---------- Source records ----------

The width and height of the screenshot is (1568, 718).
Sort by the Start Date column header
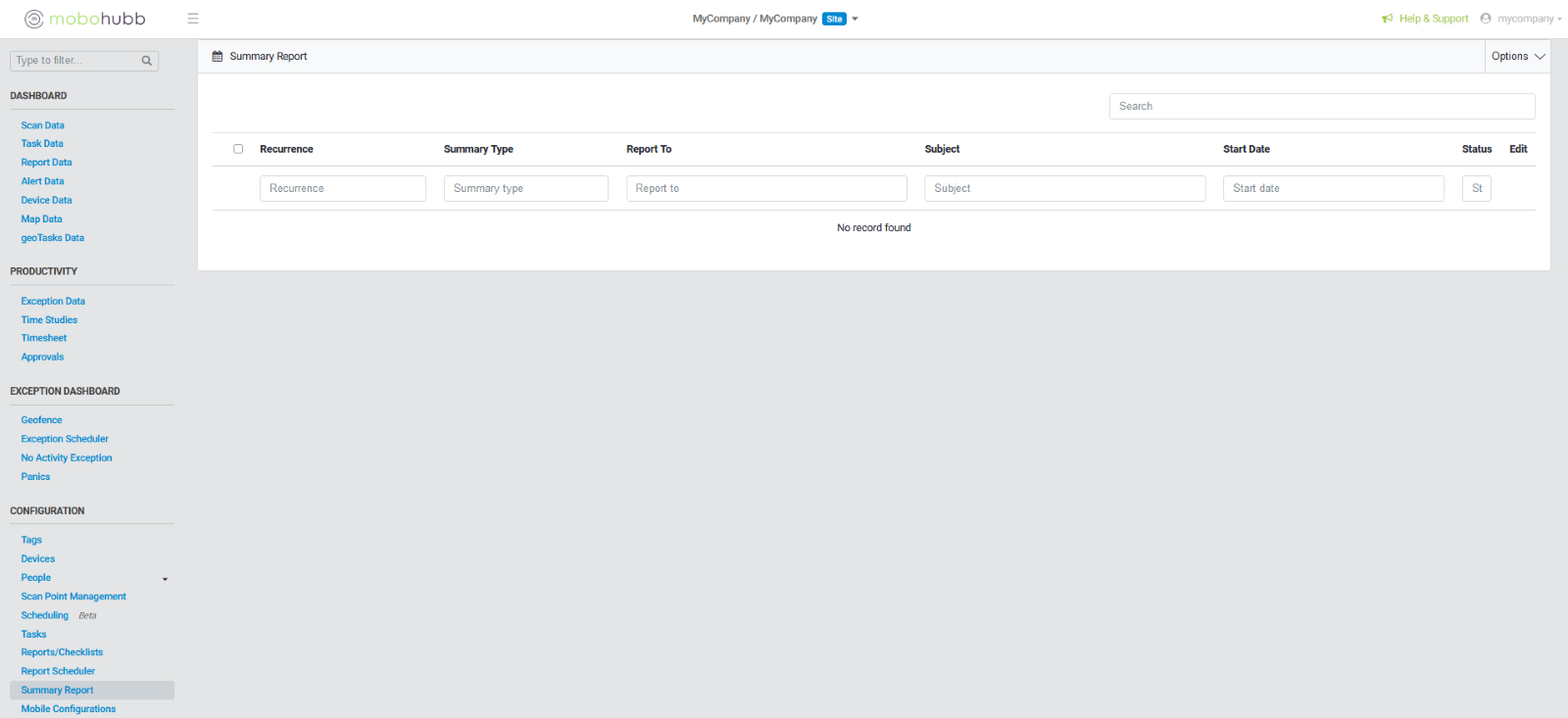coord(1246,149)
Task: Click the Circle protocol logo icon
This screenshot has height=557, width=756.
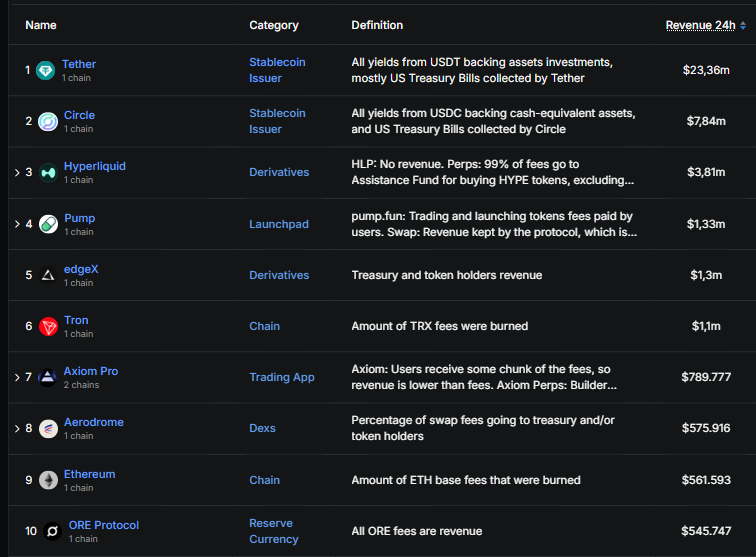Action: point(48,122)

----------

• **Description of the task**:
Repeat the entries exactly as they are given, leaving out each image.

• **Exercise response**:
The width and height of the screenshot is (1568, 718).
Sort by the Start Date column header
coord(1246,149)
Task: Click the Circle protocol logo icon
This screenshot has height=557, width=756.
Action: point(48,122)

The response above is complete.